Start Dataset extract

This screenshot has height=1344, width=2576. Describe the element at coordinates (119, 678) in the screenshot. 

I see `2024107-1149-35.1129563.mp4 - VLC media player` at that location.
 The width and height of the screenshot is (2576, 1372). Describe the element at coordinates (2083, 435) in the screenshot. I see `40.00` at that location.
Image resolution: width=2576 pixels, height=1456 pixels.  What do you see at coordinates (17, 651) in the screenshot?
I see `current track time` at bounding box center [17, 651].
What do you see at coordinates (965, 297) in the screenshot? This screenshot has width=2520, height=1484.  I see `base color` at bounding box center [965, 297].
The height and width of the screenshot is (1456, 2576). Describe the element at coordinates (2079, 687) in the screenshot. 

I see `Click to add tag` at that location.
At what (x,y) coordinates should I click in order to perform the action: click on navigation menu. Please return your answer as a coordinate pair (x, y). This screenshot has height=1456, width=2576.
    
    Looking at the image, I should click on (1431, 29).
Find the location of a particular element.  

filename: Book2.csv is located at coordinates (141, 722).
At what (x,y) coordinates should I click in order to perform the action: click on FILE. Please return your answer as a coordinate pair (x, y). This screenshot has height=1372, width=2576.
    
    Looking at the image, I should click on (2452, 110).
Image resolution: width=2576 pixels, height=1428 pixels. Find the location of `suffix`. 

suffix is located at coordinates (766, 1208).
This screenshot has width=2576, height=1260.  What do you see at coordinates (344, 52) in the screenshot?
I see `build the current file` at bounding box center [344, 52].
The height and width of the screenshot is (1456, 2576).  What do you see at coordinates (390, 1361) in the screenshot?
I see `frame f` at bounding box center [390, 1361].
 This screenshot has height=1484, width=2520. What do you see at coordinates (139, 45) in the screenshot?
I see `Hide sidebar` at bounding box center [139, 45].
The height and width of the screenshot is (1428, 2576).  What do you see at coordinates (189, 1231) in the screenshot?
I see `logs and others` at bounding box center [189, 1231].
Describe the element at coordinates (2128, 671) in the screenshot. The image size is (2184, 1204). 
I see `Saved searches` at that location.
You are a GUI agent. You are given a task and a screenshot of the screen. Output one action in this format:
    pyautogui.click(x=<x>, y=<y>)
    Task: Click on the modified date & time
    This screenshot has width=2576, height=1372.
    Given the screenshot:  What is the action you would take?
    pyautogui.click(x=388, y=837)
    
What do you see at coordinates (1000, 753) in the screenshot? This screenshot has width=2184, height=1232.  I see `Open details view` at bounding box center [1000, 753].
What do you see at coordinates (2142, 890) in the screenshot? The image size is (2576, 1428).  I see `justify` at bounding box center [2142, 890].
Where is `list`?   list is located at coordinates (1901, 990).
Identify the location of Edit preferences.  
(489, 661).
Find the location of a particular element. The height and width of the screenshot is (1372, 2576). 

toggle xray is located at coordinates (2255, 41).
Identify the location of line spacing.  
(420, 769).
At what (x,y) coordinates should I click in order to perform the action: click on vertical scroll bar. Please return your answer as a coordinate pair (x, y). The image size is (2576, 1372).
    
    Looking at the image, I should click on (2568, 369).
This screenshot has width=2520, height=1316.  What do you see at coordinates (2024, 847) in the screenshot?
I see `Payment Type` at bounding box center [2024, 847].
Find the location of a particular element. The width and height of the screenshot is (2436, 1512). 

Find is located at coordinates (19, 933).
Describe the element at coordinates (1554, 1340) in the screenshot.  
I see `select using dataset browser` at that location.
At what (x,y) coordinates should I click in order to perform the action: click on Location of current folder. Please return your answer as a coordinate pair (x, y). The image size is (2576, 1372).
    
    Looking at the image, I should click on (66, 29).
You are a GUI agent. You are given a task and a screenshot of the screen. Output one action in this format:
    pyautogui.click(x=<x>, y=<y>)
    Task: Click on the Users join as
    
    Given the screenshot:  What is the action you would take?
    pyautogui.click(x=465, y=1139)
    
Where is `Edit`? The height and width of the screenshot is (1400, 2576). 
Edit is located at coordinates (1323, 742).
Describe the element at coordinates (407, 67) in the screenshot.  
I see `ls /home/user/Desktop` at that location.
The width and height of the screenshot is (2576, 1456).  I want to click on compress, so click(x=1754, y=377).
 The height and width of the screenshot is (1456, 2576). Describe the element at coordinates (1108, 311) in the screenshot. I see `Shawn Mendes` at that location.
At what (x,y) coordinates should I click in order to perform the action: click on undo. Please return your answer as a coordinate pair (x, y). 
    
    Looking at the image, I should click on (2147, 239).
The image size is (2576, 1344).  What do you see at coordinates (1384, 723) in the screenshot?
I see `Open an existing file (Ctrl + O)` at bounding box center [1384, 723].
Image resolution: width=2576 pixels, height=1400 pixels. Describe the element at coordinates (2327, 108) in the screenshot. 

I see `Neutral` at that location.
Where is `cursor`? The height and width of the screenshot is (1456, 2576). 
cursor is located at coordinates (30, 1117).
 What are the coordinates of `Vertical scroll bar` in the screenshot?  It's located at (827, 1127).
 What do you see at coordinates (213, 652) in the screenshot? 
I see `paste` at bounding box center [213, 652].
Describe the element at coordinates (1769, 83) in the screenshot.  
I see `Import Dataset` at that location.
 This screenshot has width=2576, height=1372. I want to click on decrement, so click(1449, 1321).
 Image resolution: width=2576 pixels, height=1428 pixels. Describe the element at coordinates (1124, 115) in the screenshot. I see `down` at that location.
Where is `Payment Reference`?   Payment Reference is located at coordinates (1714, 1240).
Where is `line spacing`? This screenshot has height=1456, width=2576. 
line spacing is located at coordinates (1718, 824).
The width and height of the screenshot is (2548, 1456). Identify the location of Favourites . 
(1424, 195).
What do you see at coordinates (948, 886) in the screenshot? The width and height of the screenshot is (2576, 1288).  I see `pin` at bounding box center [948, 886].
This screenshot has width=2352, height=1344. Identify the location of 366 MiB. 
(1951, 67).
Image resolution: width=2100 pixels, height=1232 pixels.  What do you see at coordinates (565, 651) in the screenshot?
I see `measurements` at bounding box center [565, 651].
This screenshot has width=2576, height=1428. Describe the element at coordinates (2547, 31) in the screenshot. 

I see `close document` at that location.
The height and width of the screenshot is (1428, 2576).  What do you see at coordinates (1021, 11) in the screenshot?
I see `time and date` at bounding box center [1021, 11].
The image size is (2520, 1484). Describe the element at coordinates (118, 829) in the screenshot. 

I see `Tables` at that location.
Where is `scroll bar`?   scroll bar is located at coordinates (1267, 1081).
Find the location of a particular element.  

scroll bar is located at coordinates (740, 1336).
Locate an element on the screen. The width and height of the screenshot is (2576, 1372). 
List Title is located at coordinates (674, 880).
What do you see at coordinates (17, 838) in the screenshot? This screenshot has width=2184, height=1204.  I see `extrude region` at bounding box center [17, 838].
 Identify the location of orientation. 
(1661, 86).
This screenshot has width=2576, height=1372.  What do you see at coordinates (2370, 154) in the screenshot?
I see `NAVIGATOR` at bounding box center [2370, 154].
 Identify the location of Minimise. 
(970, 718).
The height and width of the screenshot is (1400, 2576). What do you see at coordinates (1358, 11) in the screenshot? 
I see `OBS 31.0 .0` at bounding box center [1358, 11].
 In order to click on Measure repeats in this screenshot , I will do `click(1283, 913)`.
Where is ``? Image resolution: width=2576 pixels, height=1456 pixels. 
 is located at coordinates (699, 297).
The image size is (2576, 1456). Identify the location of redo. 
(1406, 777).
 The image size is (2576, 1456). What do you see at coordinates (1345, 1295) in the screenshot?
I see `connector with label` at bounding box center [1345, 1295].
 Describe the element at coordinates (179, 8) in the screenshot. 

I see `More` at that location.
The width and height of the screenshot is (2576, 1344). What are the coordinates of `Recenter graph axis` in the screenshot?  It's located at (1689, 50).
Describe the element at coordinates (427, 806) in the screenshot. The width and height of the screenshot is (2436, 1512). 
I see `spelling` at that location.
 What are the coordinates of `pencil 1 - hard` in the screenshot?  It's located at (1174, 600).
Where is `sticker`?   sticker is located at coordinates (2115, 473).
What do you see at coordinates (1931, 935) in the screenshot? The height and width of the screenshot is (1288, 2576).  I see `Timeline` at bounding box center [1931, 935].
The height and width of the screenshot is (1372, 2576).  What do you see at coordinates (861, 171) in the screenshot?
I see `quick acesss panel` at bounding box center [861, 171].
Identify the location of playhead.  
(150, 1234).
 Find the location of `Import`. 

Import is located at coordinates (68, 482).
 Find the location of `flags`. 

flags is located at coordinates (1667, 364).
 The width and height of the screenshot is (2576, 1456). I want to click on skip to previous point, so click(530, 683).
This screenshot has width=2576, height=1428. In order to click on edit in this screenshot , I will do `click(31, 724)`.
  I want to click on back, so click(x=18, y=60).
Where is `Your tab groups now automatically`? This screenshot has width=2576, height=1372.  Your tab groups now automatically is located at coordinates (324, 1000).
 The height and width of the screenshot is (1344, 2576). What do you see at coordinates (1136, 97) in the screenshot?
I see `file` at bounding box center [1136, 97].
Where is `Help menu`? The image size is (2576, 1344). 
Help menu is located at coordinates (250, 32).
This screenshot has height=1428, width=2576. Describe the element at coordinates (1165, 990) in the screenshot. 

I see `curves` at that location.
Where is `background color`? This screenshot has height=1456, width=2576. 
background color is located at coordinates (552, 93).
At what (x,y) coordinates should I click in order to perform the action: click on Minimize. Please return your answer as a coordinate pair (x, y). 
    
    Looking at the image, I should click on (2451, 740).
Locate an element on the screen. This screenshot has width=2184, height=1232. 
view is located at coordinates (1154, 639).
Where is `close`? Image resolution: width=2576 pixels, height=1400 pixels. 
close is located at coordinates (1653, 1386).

End Dataset extract

→ **Exercise task**
Print everything in the listing above, from the line containing "coordinates (1901, 990)." down to the line containing "Looking at the image, I should click on (2147, 239).", with both of those lines included and nothing changed.

→ **Task response**
Where is `list`?   list is located at coordinates (1901, 990).
Identify the location of Edit preferences.  
(489, 661).
Find the location of a particular element. The height and width of the screenshot is (1372, 2576). 

toggle xray is located at coordinates (2255, 41).
Identify the location of line spacing.  
(420, 769).
At what (x,y) coordinates should I click in order to perform the action: click on vertical scroll bar. Please return your answer as a coordinate pair (x, y). The image size is (2576, 1372).
    
    Looking at the image, I should click on (2568, 369).
This screenshot has width=2520, height=1316.  What do you see at coordinates (2024, 847) in the screenshot?
I see `Payment Type` at bounding box center [2024, 847].
Find the location of a particular element. The width and height of the screenshot is (2436, 1512). 

Find is located at coordinates (19, 933).
Describe the element at coordinates (1554, 1340) in the screenshot.  
I see `select using dataset browser` at that location.
At what (x,y) coordinates should I click in order to perform the action: click on Location of current folder. Please return your answer as a coordinate pair (x, y). The image size is (2576, 1372).
    
    Looking at the image, I should click on (66, 29).
You are a GUI agent. You are given a task and a screenshot of the screen. Output one action in this format:
    pyautogui.click(x=<x>, y=<y>)
    Task: Click on the Users join as
    
    Given the screenshot:  What is the action you would take?
    pyautogui.click(x=465, y=1139)
    
Where is `Edit`? The height and width of the screenshot is (1400, 2576). 
Edit is located at coordinates (1323, 742).
Describe the element at coordinates (407, 67) in the screenshot.  
I see `ls /home/user/Desktop` at that location.
The width and height of the screenshot is (2576, 1456).  I want to click on compress, so click(x=1754, y=377).
 The height and width of the screenshot is (1456, 2576). Describe the element at coordinates (1108, 311) in the screenshot. I see `Shawn Mendes` at that location.
At what (x,y) coordinates should I click in order to perform the action: click on undo. Please return your answer as a coordinate pair (x, y). 
    
    Looking at the image, I should click on (2147, 239).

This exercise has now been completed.